Bila Anies Baswedan sukses sebagai Gubernur DKI Jakarta, maka Sandi bisa kembali berduet dengan Anies di Pilpres 2019 sebagaimana dalam Pilkada DKI Jakarta 2017. Keduanya bisa bertukar tempat, sebagai capres atau cawapres.
Mungkin Sandi menyadari masa depan politiknya masih sangat panjang mengingat kini ia baru berusia 49 tahun, sehingga berani mengambil jalan berseberangan dengan Prabowo.
Mungkin pula Sandi terinspirasi puisi "Aku" (1943) karya Chairil Anwar (1922-1949) yang berbunyi, "Aku ini binatang jalang / Dari kumpulannya terbuang / Biar peluru menembus kulitku / Aku tetap meradang menerjang / Luka dan bisa kubawa berlari / Berlari / Hingga hilang pedih perih / Dan aku akan lebih tidak peduli / Aku mau hidup seribu tahun lagi".
Lalu, bila nanti terbukti Prabowo kalah, maka mantan Komandan Jenderal Kopassus itu diniscayakan akan lengser dari jabatan Ketua Umum Partai Gerindra.
Partai berlambang Garuda ini tentu akan melirik Sandi sebagai prioritas utama untuk jabatan ketua umum, meskipun menjelang pilpres kemarin Sandi sempat melepaskan jabatannya sebagai Wakil Ketua Dewan Pembina Partai Gerindra dan bergabung dengan PAN. Bergabungnya Sandi ke PAN ini diyakini hanya sebagai basa-basi politik semata.

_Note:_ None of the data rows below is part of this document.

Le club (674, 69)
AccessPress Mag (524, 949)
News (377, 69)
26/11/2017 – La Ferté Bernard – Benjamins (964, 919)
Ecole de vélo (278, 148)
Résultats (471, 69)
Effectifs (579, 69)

Sebagi peraih suara terbanyak kedua di Pemilu 2019 setelah PDI Perjuangan, sesuai hasil sementara real count KPU, maka hanya berkoalisi dengan Partai Keadilan Sejahtera (PKS), PAN atau Partai Demokrat (PD) saja, Gerindra akan dapat mengajukan capres, dan diyakini akan memprioritaskan Sandi.
PAN juga nanti akan mencari sosok capres/cawapres untuk Pilpres 2024. Sandi pun akan dilirik dan bersaing dengan Zulkifli Hasan.
PKS dan PD pun akan setali tiga uang. PKS dan PD, yang dalam Pilpres 2019 ini berkoalisi dengan Gerindra dan PAN, diyakini hanya akan mengajukan kandidat di level kedua, yakni cawapres.
Bukan tidak mungkin pula PDIP yang belum punya tokoh sekaliber Jokowi atau Ketua Umum Megawati Soekarnoputri akan melirik Sandi, minimal sebagai kandidat cawapres di Pilpres 2024.
Konon, kekuatan suara hati nurani manusia setara dengan kekuatan Tuhan, karena suara hati nurani yang bersih berasal dari Tuhan. Tak seorang pun mampu mematahkan kekuatan Tuhan. Dalam konteks pemilu, suara Tuhan mewujud sebagai suara rakyat, “vox populi vox Dei”.
Akankah Sandi dipilih Tuhan sebagai pemimpin masa depan Indonesia? Kita tidak tahu pasti. Yang jelas, bila konsisten dengan suara hati nuraninya, maka Sandi tidak akan sekadar menjadi “domba”. Ia akan menjadi “singa” si raja rimba.
Bagi Sandi, konsisten atau istikomah dengan suara hati nuraninya berarti pula konsisten menolak kembali duduk di kursi Wakil Gubernur DKI Jakarta, bila nanti ia benar-benar kalah bersama Prabowo dalam Pilpres 2019.
Namun bila tergoda untuk kembali menjadi wagub, maka dipastikan akan banyak cibiran, dan dengan itu maka Sandi tak akan diperhitungkan lagi sebagai calon pemimpin masa depan. Itulah!
Karyudi Sutajah Putra: Analis Politik pada Konsultan dan Survei Indonesia (KSI), Jakarta.